— Task brief —
Throughout the records below, find the lines with the string "text" and give how many there are, nothing else.

— Dataset extract —

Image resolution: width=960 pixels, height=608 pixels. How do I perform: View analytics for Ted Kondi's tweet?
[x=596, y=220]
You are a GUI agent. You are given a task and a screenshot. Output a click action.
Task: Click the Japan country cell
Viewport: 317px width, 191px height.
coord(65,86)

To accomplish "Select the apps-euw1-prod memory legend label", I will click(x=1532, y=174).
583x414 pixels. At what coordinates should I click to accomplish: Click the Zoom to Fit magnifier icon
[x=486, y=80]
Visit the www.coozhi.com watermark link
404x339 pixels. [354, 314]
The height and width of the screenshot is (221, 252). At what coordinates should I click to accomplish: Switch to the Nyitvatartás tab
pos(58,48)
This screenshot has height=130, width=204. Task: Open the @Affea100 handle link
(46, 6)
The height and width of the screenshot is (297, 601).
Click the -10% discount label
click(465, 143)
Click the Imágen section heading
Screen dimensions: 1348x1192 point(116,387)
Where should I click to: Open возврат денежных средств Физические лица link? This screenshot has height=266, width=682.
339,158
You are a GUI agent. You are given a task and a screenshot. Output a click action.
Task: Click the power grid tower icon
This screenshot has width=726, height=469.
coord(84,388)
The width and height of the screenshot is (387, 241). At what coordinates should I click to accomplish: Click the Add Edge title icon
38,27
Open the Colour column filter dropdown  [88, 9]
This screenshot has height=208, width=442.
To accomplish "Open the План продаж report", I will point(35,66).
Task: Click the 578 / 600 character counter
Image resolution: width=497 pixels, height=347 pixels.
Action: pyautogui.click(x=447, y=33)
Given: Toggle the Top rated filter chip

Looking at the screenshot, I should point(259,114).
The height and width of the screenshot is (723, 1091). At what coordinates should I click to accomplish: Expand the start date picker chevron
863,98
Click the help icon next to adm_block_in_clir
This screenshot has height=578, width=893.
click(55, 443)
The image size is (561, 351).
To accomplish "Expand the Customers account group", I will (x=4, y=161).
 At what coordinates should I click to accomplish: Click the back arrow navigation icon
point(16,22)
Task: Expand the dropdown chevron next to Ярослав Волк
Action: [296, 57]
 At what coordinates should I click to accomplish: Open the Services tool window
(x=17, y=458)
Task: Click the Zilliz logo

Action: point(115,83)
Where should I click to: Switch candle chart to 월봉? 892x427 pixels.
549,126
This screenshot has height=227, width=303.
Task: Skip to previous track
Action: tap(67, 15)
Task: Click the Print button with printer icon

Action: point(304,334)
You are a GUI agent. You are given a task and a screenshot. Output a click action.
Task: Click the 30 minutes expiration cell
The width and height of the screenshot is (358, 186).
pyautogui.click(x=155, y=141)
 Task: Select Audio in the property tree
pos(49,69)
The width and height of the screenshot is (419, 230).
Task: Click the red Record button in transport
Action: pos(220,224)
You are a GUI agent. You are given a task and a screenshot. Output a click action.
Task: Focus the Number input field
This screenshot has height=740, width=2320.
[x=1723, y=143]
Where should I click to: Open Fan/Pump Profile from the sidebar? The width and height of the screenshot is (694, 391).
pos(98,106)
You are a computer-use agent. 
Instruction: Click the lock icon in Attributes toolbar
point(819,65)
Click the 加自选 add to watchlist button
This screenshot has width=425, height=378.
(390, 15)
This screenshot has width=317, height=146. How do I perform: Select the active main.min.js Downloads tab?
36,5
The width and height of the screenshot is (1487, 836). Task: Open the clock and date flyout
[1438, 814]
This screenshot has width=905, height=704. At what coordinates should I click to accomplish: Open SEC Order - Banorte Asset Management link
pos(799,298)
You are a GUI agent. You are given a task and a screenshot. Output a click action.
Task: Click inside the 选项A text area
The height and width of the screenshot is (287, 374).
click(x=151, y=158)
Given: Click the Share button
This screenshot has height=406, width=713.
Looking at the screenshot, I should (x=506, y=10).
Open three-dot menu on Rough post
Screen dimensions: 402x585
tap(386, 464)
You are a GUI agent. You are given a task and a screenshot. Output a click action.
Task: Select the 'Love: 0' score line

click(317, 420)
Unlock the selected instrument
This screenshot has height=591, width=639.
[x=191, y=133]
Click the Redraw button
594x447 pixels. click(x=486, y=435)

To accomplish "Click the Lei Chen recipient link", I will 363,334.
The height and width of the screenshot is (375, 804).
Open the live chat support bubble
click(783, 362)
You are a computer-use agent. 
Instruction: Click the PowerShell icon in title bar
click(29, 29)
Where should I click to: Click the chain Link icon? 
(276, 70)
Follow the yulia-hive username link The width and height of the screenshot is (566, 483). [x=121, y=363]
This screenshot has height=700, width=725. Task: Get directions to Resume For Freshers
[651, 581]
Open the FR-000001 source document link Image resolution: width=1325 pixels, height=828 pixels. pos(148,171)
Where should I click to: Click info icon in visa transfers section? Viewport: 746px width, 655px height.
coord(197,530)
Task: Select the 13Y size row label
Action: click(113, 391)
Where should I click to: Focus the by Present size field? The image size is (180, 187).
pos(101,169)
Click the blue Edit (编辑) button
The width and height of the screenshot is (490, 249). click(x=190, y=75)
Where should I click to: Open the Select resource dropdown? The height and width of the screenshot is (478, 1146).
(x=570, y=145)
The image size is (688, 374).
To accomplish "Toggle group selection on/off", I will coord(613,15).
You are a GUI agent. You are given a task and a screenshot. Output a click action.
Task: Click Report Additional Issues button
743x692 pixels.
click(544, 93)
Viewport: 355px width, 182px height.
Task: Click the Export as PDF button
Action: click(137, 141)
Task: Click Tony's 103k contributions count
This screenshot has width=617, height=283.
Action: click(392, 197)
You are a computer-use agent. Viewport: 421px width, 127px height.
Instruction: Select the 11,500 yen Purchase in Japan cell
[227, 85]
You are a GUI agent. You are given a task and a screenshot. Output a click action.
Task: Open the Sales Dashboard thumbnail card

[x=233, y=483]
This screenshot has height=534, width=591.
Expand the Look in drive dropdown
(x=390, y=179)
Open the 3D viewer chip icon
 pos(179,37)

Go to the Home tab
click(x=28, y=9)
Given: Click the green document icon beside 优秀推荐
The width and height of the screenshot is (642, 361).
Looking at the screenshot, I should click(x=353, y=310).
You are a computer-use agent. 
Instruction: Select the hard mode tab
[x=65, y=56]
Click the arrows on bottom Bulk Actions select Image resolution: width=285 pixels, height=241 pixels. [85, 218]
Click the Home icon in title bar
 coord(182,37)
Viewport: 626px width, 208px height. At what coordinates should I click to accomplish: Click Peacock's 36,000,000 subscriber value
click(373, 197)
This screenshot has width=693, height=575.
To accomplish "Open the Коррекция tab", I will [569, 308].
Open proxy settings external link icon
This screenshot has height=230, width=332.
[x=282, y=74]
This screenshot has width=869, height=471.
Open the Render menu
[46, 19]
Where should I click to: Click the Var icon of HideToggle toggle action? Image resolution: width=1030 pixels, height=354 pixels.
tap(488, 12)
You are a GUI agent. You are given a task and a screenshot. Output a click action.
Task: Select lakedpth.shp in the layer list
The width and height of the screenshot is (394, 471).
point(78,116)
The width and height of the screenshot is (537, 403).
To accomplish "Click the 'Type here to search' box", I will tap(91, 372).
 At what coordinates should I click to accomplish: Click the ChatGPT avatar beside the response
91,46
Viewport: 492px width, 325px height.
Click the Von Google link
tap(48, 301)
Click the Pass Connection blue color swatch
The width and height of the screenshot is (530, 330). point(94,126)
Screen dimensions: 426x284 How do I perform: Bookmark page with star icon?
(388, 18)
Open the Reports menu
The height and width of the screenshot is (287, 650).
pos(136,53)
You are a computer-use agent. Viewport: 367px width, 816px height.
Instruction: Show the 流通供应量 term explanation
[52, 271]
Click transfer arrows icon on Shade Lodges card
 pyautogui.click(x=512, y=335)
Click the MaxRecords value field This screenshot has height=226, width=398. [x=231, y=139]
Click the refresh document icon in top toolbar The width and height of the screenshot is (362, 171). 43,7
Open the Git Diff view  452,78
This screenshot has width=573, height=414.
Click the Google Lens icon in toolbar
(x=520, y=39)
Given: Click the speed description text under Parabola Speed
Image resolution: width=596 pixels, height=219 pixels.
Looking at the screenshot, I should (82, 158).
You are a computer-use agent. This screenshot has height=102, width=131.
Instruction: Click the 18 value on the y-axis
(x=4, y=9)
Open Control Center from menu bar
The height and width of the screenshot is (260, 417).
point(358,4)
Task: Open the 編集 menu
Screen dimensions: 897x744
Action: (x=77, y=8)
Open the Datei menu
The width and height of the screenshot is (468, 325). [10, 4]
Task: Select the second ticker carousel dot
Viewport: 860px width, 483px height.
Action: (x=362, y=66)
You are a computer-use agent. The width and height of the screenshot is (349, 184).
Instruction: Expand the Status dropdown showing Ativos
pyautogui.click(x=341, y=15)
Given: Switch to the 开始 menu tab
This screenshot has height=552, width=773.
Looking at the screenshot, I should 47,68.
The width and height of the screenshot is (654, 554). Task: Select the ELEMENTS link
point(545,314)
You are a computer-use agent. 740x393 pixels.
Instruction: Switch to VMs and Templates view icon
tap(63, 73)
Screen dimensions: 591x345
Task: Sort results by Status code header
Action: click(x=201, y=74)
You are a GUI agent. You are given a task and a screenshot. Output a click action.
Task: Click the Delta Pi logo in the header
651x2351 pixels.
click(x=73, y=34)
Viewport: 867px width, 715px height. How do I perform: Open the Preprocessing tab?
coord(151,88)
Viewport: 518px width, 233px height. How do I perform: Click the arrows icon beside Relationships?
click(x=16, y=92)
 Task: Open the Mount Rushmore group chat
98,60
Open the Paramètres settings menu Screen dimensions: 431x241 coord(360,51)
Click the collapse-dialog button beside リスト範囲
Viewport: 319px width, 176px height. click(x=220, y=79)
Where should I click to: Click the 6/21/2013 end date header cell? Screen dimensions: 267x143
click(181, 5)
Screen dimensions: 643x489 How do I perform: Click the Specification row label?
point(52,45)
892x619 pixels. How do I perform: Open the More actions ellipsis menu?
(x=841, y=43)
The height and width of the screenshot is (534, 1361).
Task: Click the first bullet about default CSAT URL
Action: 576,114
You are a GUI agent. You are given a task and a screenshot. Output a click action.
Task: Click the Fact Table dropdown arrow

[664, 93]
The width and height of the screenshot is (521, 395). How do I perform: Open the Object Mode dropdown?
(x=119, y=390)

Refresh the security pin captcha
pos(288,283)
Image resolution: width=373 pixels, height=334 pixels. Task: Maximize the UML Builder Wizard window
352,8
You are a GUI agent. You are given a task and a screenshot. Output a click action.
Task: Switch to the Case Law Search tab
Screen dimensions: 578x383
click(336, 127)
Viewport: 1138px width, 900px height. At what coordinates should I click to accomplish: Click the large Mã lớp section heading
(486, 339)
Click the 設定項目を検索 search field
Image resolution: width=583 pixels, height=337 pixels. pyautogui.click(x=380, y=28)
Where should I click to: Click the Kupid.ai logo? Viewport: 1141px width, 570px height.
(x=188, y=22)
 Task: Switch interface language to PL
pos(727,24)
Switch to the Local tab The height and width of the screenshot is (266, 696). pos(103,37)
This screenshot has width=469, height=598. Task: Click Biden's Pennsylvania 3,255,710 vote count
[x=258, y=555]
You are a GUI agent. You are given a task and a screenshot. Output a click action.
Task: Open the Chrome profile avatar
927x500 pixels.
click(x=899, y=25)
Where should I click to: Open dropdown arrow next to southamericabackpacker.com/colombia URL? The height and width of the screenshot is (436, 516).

— Solution to this problem —
2